CUNA also cites the Fourth Circuit's unpublished per curiam opinion in Mirabile v. Life Insurance Company of North America, No. 07-1656, 2007 WL 4104208 (4th Cir. Aug. 21, 2008), to support its position. Mirabile is an unpublished opinion lacking precedential authority and is of little value to this analysis.
West Virginia's statute of limitations for general contract actions is a more appropriate choice. This conclusion is reinforced by the Fourth Circuit's decisions in White andDameron, wherein the court selected the states' statutes of limitations for general contract cases as the applicable statute of limitations to claims for ERISA benefits arising in Maryland and North Carolina. See White, 488 F.3d at 251 n. 4 (North Carolina, 3 years); Dameron, 815 F.2d at 981 (Maryland, 3 years). Although the North Carolina insurance provisions were not discussed by the court in White, North Carolina's statutes contain a provision similar to West Virginia Code § 33-15-4. See N.C. Gen. Stat. § 58-51-15(a)(11). Maryland's statutes do not contain such a provision relating to group accident and sickness policies, but do contain one relating to health insurance. See Md. Code Ann. § 15-217.

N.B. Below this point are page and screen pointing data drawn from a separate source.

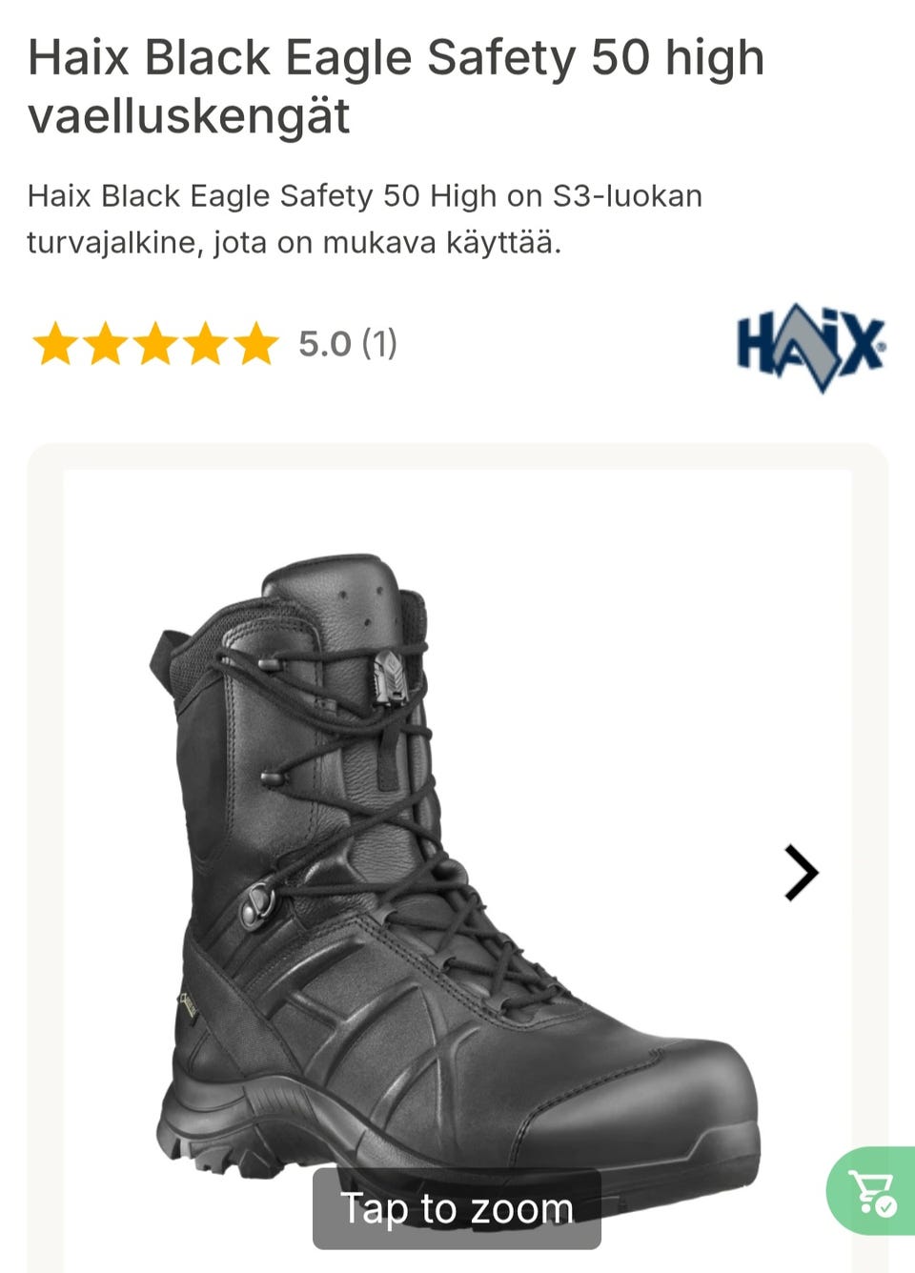Select the Haix Black Eagle Safety title
Image resolution: width=915 pixels, height=1273 pixels.
pos(397,86)
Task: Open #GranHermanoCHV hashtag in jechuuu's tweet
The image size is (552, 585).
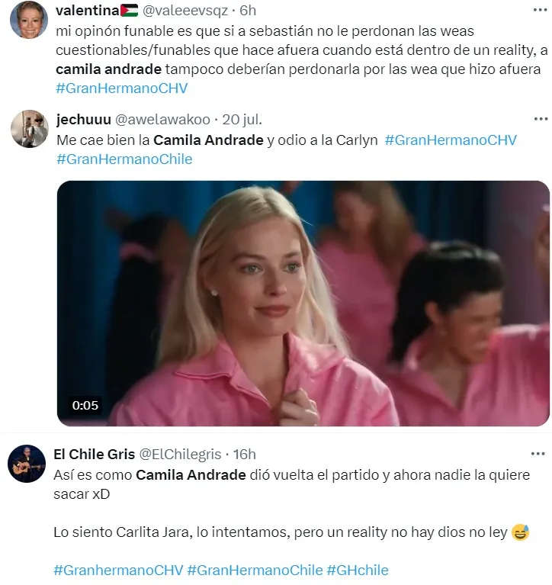Action: point(451,140)
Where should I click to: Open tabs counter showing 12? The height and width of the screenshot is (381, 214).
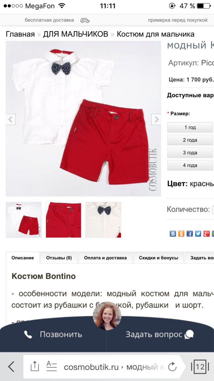tap(200, 366)
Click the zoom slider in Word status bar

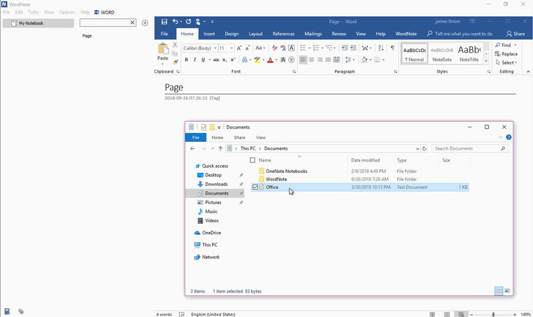[493, 314]
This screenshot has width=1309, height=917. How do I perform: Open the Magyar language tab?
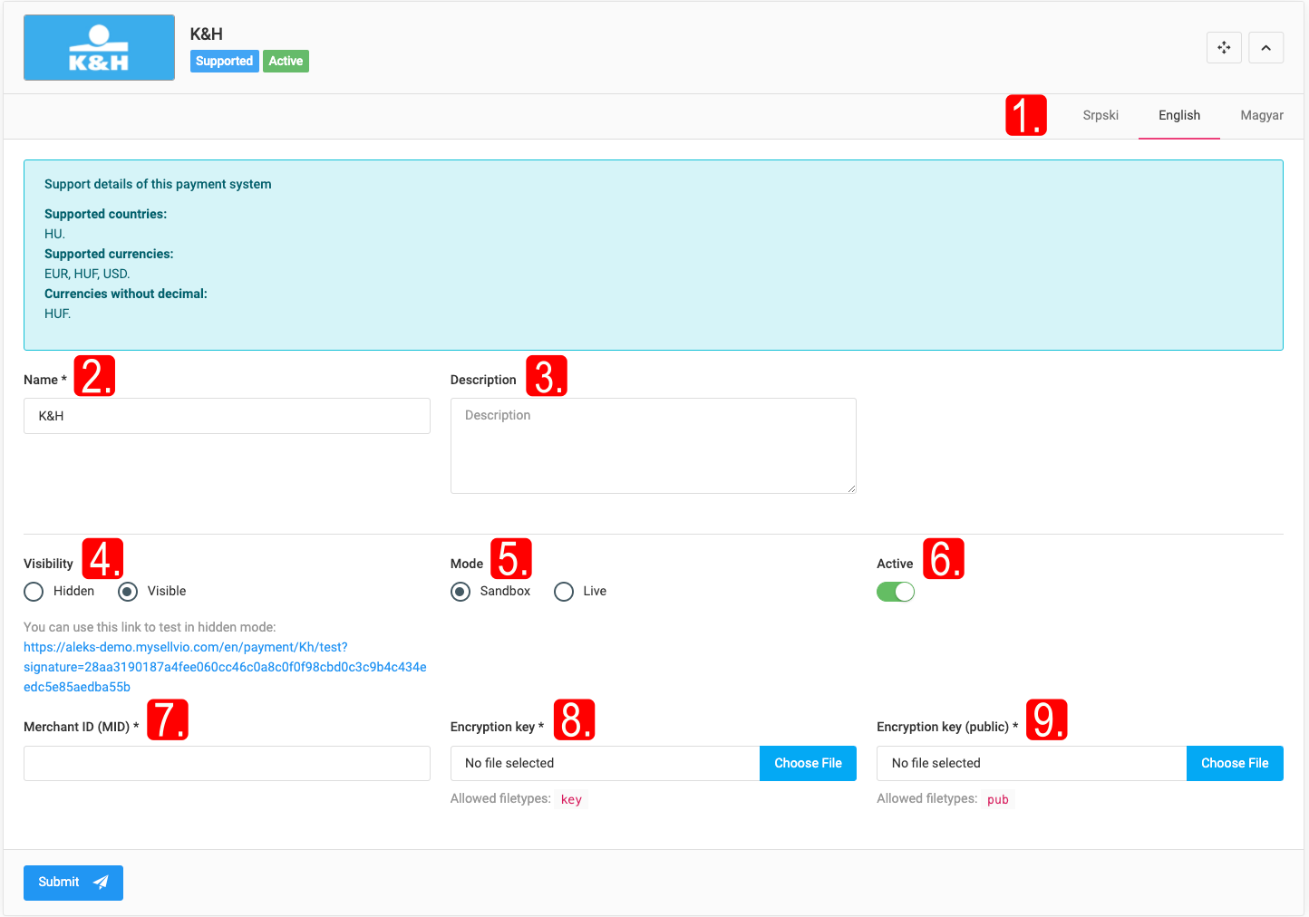point(1261,115)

For the reasons stated above, the court borrows the statute of limitations set forth in West Virginia Code § 55-2-6, which is five or ten years. The plaintiff's claim accrued on January 18, 2006, when she received the final letter from CUNA upholding its denial of her claim for disability benefits. She instituted her action on February 10, 2009, less than five years after the time that her claim accrued. Her claim is, accordingly, not time barred.
IV.
Based upon the foregoing, it is ORDERED that CUNA's motion to dismiss be, and it hereby is, denied.
The Clerk is directed to forward copies of this written opinion and order to all counsel of record.